Records supplied:
┄┄┄┄┄┄
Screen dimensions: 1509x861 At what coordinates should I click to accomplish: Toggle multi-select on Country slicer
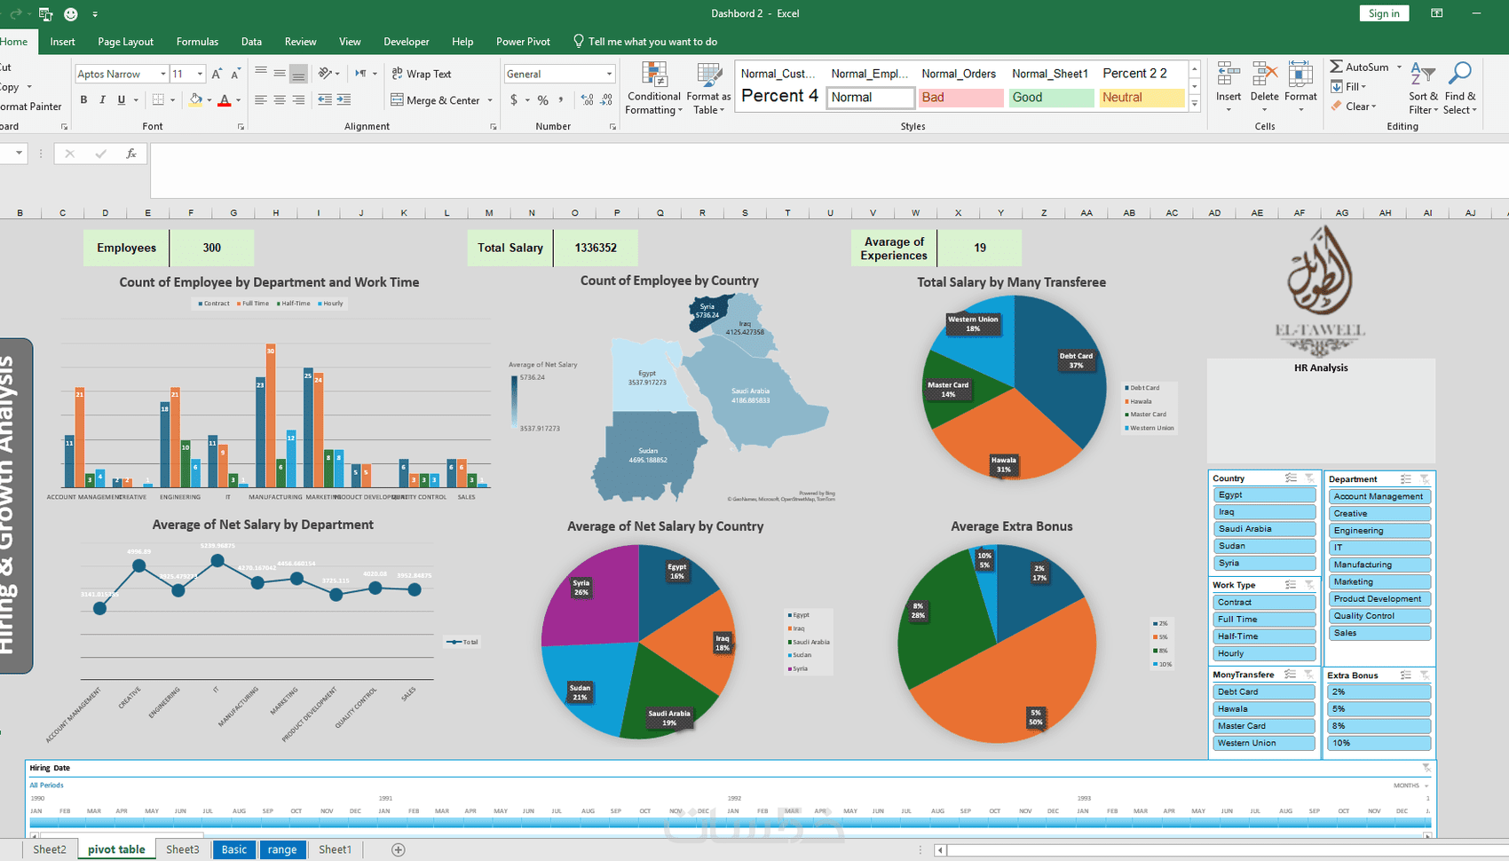coord(1291,478)
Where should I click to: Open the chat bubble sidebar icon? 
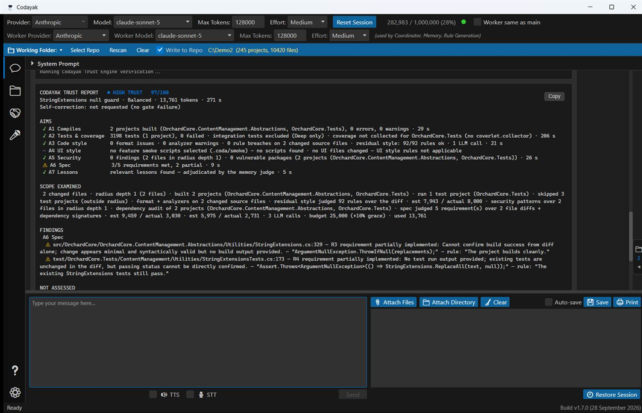15,68
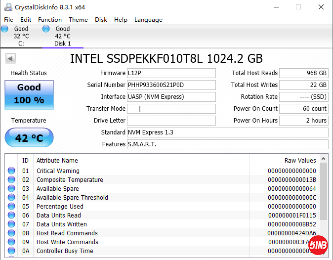Open the File menu
Screen dimensions: 333x260
pos(8,20)
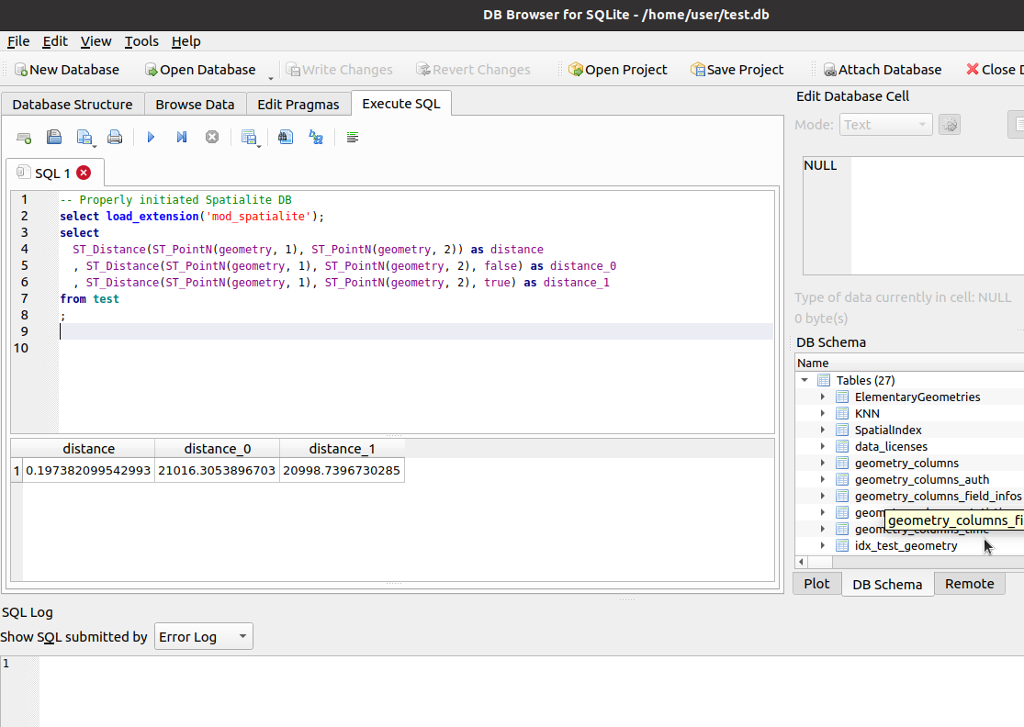This screenshot has height=727, width=1024.
Task: Click the export results icon after the stop button
Action: tap(250, 137)
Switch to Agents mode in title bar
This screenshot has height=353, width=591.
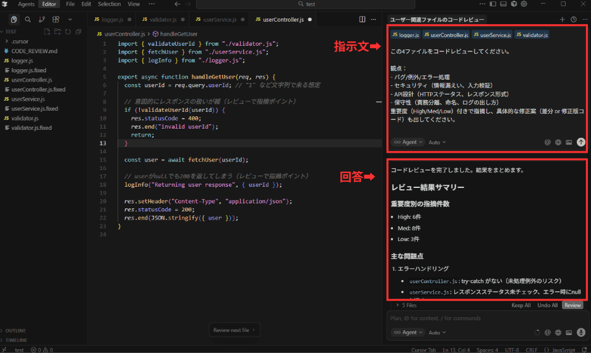point(26,4)
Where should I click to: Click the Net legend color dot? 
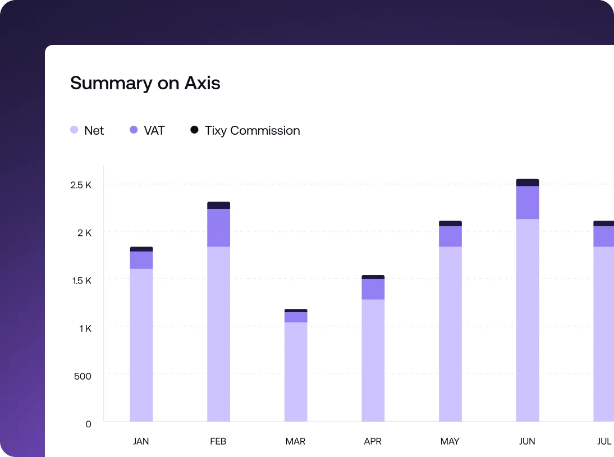(74, 130)
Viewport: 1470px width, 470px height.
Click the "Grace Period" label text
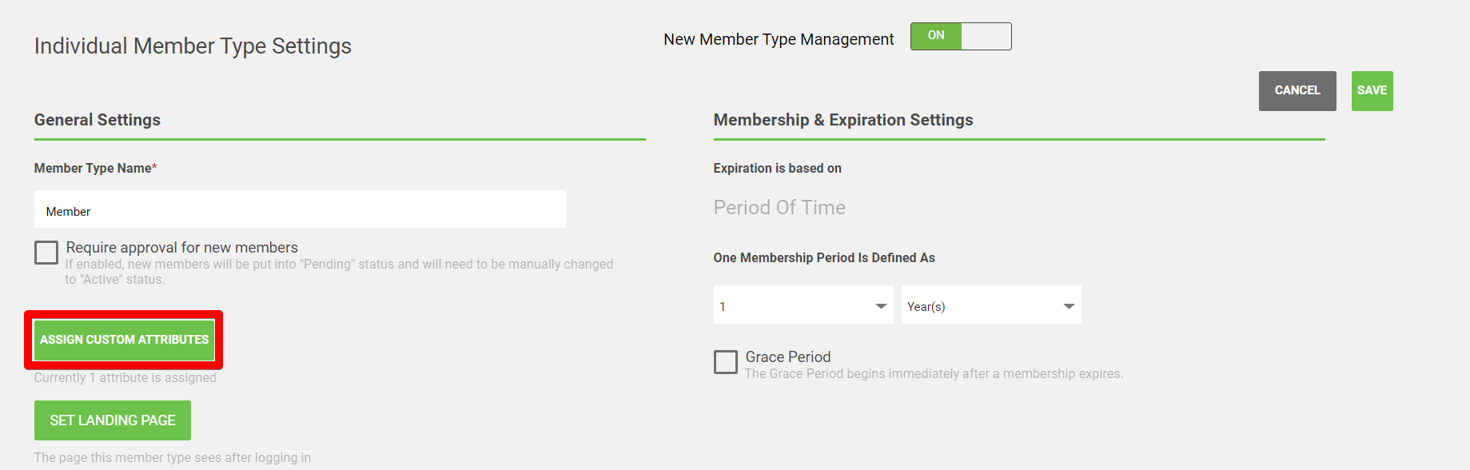pyautogui.click(x=788, y=357)
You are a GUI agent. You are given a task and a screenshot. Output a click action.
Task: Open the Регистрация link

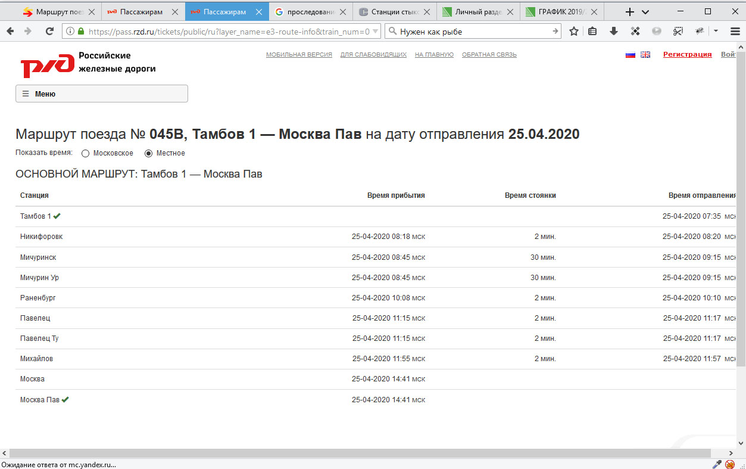(x=687, y=54)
┄┄┄┄┄┄
What the task asks: Transcribe exactly the line that contains "Switch to Agents mode in title bar" and each line after it through the end of the listing. Leave out the pictures.

Answer section:
Switch to Agents mode in title bar
This screenshot has height=353, width=591.
point(26,4)
Where should I click to: Click the Net legend color dot? 
(74, 130)
Viewport: 1470px width, 470px height.
Click the "Grace Period" label text
pyautogui.click(x=788, y=357)
You are a GUI agent. You are given a task and a screenshot. Output a click action.
Task: Open the Регистрация link

(x=687, y=54)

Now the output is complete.